Pagi itu, seperti biasa, Dina mengantar Raka ke sekolah. Saat mereka hampir tiba di depan gerbang, hujan tiba-tiba turun dengan deras. Dina segera meraih payung dari tasnya dan membukanya untuk melindungi Raka. Namun, payung itu terlalu kecil untuk menampung keduanya. Dina membiarkan dirinya basah kuyup sementara Raka tetap terlindungi.
Ketika mereka akhirnya sampai di gerbang, Dina melihat Arga sedang berdiri di bawah pohon dengan jaket yang basah. Ia melambaikan tangan pada Dina sambil tersenyum.
“Sepertinya hujan ini membuat semuanya kacau,” katanya.
Dina tertawa kecil sambil mengeringkan rambutnya. “Benar. Saya tidak menyangka akan turun hujan secepat ini.”
Arga melangkah mendekat dan menawarkan payung besar yang ia bawa. “Kalau Anda tidak keberatan, mungkin saya bisa menemani Anda kembali ke toko. Saya juga sedang punya waktu luang.”
Dina ragu sejenak, tapi akhirnya mengangguk. Mereka berjalan bersama di bawah payung yang cukup besar untuk menampung keduanya. Sepanjang jalan, mereka berbicara tentang banyak hal—mulai dari anak-anak mereka hingga pekerjaan masing-masing.

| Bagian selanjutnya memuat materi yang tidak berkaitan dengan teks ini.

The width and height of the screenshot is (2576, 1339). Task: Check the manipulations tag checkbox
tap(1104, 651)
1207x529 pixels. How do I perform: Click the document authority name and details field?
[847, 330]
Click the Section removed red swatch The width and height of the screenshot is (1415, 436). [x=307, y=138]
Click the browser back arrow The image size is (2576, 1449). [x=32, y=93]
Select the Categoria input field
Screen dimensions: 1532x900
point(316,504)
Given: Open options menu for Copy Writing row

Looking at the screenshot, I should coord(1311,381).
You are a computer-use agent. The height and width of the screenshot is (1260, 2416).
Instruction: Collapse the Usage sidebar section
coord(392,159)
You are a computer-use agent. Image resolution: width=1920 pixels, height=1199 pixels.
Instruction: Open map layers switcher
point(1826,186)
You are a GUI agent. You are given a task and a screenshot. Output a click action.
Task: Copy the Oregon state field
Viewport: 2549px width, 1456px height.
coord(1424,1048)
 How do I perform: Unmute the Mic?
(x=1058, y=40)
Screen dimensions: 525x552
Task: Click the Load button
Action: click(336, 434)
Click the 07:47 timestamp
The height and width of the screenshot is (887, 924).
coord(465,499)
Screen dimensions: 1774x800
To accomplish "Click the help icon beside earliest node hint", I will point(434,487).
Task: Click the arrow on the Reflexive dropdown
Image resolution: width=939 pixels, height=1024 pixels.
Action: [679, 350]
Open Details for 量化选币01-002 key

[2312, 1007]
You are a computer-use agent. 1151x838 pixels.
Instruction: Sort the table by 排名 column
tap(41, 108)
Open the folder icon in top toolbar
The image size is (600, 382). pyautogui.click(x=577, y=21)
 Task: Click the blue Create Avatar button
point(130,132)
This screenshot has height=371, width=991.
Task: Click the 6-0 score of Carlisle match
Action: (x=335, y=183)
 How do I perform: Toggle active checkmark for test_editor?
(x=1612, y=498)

Bagi Dina, percakapan itu terasa aneh namun menyenangkan. Sudah lama sekali ia tidak berbicara dengan seseorang seperti ini, seseorang yang benar-benar mendengarkan tanpa menghakimi.
Ketika mereka tiba di depan toko, Dina berterima kasih pada Arga dan menawarkan secangkir kopi sebagai ucapan terima kasih. Arga awalnya menolak, tapi akhirnya setuju. Mereka duduk di sudut toko, berbagi cerita sambil menikmati kopi hangat.
“Ini pertama kalinya saya merasa tenang setelah sekian lama,” kata Arga tiba-tiba.
Dina menatapnya, sedikit bingung. “Maksud Anda?”
Arga tersenyum tipis. “Saya kehilangan istri saya tiga tahun lalu. Sejak itu, rasanya sulit untuk benar-benar berbicara dengan seseorang.”
Dina terdiam. Kata-kata Arga menusuk hatinya, karena ia tahu persis seperti apa rasa kehilangan itu.
“Saya juga kehilangan suami saya,” katanya pelan. “Dua tahun lalu. Itu adalah masa-masa terberat dalam hidup saya.”
Tatapan mereka bertemu, dan untuk pertama kalinya, Dina merasa ada seseorang yang benar-benar mengerti rasa sakitnya. Tidak ada lagi kata-kata yang diucapkan, tapi dalam keheningan itu, ada sesuatu yang tumbuh—sesuatu yang tak dapat mereka hindari.